Chicano performance art blends humor and pathos for tragi-comic effect as shown by Los Angeles' comedy troupe Culture Clash and Mexican-born performance artist Guillermo Gomez-Pena.
One of the most powerful and far-reaching cultural aspects of Chicano culture is the indigenous current that strongly roots Chicano culture to the American continent. It also unifies Chicanismo within the larger Pan Indian Movement. Since its arrival in 1974, what is known as Danza Azteca in the U.S., (and known by several names in its homeland of the central States of Mexico: danza Conchera, De la Conquista, Chichimeca, etc.) has had a deep impact in Chicano muralism, graphic design, tattoo art (flash), poetry, music, and literature.
In the 1960s and 1970s, a wave of Chicano rock surfaced through innovative musicians Johnny Rodriguez, Ritchie Valens, Carlos Santana, Linda Ronstadt. Joan Baez, who was also of Mexican-American descent, included Hispanic themes in some of her protest folk songs. Chicano rock is rock music performed by Chicano groups or music with themes derived from Chicano culture.
There are two undercurrents in Chicano rock. One is a devotion to the original rhythm and blues roots of Rock and roll including Ritchie Valens, Sunny and the Sunglows, and ? and the Mysterians. Groups inspired by this include Sir Douglas Quintet, Thee Midniters, Los Lobos, War, Tierra, and El Chicano, and, of course, the Chicano Blues Man himself, the late Randy Garribay.
The second theme is the openness to Latin American sounds and influences. Trini Lopez, Santana, Malo, Azteca, Toro, Ozomatli and other Chicano Latin Rock groups follow this approach. Chicano rock crossed paths of other Latin rock genres (Rock en espanol) by Cubans, Puerto Ricans, and South America (La Nueva Cancion). Rock band The Mars Volta combines elements of progressive rock with traditional Mexican folk music and Latin rhythms along with Cedric Bixler-Zavala's Spanglish lyrics.

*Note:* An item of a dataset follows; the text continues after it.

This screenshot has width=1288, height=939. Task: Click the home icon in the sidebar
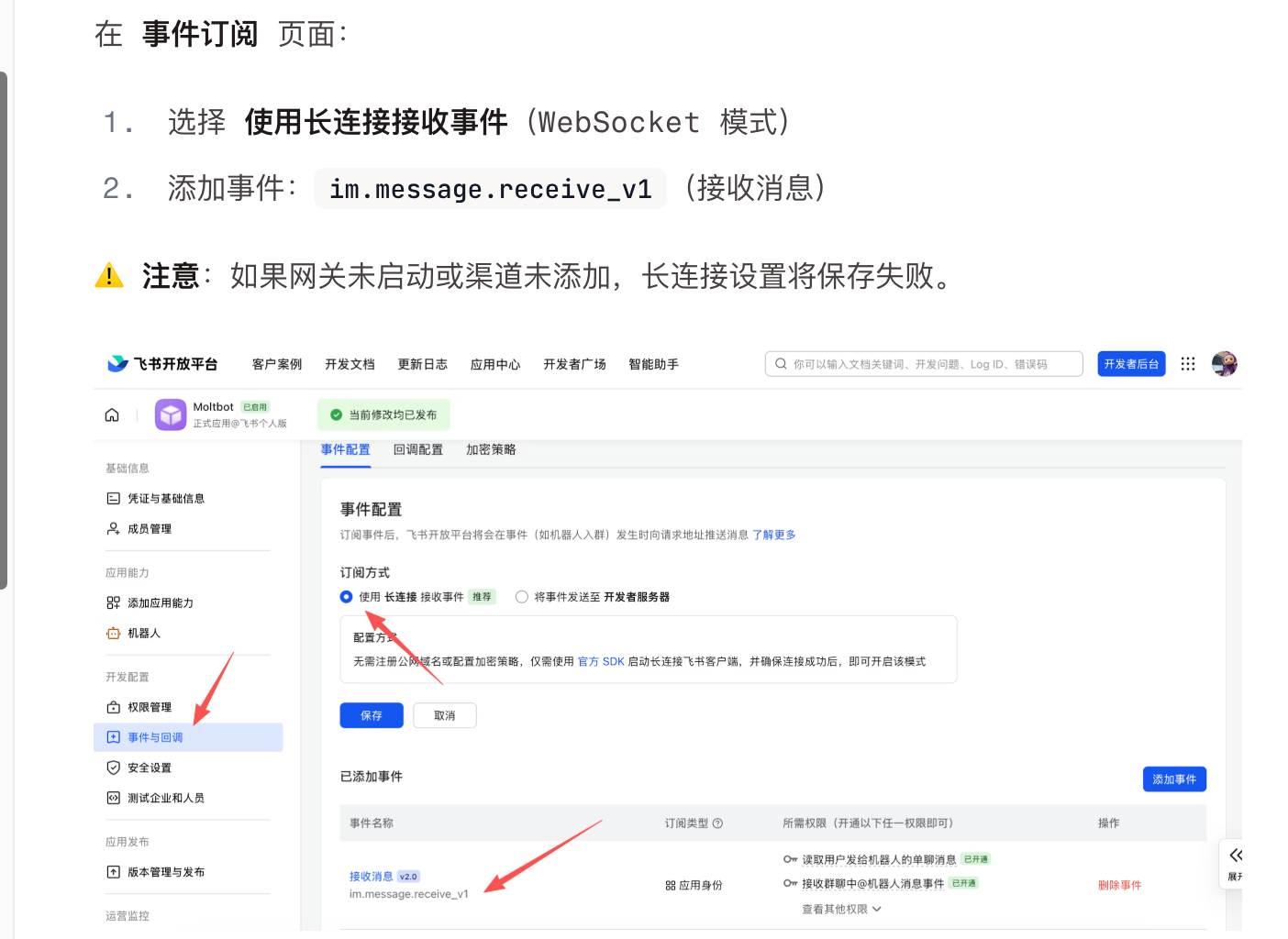pyautogui.click(x=112, y=414)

Chicano punk is a branch of Chicano rock. Examples of the genre include music by the bands Los Illegals, The Brat, The Plugz, Manic Hispanic and the Cruzados; these bands emerged from the Los Angeles punk scene. Some music historians argue that Chicanos of Los Angeles in the late 1970s might have independently co-founded punk rock along with the already-acknowledged founders from British-European sources when introduced to the US in major cities. The rock band ? Mark and the Mysterians, which was comprised primarily of Mexican American musicians, was the first band to be described as punk rock. The term was reportedly coined in 1971 by rock critic Dave Marsh in a review of their show for Creem magazine.

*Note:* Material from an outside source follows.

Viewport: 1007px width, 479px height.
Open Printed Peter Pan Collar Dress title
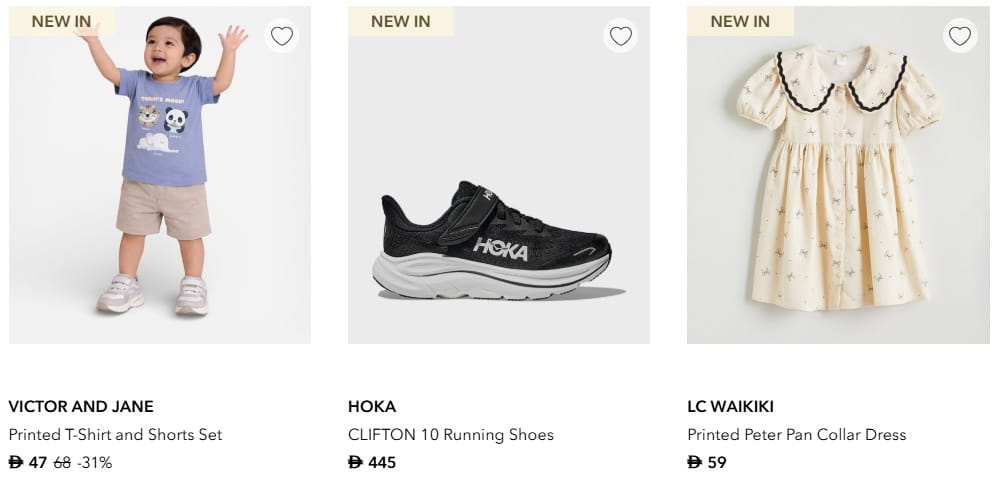click(x=796, y=435)
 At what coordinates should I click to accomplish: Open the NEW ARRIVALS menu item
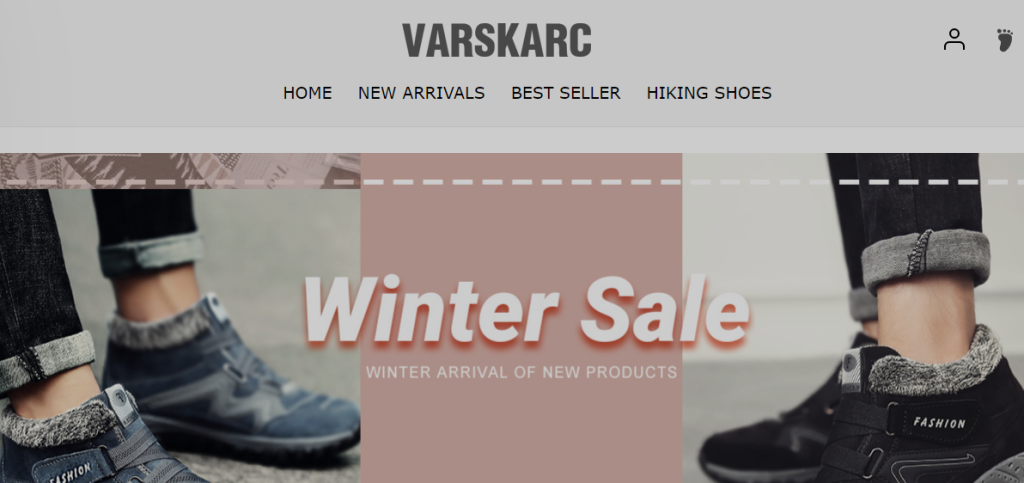coord(421,93)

Chicano rap is a unique style of hip hop music which started with Kid Frost, who began using Spanish in the early 1990s. While Mellow Man Ace was the first mainstream rapper to use Spanglish, Frost's song "La Raza" paved the way for its use in American hip hop. Chicano rap tends to discuss themes of importance to young urban Chicanos. Some of today's chicano artists include Lil Rob, Baby Bash, B-Real, Chingo Bling, Taboo (rapper) (from Black Eyed Peas), Stunta, Scweez,kinto Sol, Kemo the Blaxican, Mr. Criminal and Aztlan Underground.

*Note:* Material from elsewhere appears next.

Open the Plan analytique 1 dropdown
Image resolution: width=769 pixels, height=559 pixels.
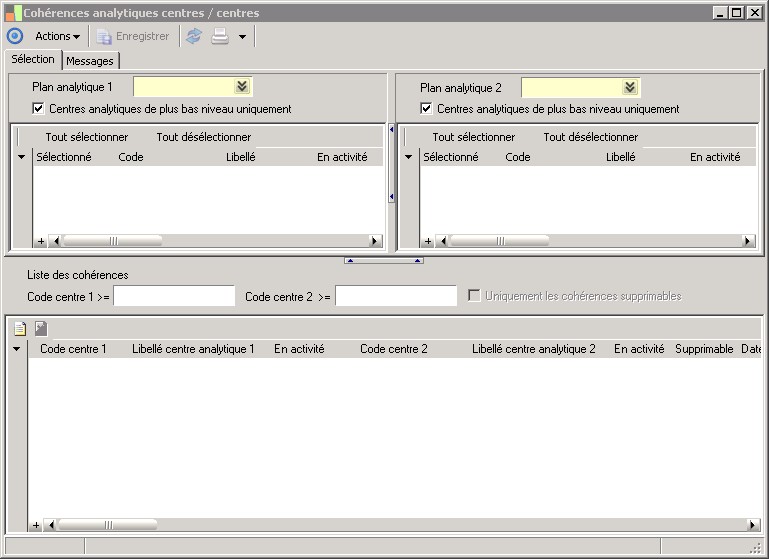(242, 87)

Though debatable, "Chicano" is rooted in the modern tongue, and will probably be around for many more generations. Chicano in New Mexico is not solely an identity of anti-assimilation or radical term of protest, rather it is a culture in itself, with its own set of beliefs, its own ceremonies, and stories. Chicano today is widely used to describe those of Spanish descent living in New Mexico, Arizona and southern Colorado, even in Texas, however NuevoMexicanos make clear the dichotomy from Tejanos. Chicano is a favored self-identifying term over Raza, Hispanic, Mexican, Latino which fall short for the peoples of New Mexico in grasping the complexities and the deep historical rooting in both European and New World ideologies, a unique culture born of the conquests, and has endured in the hearts of modern New Mexicans for 500 years.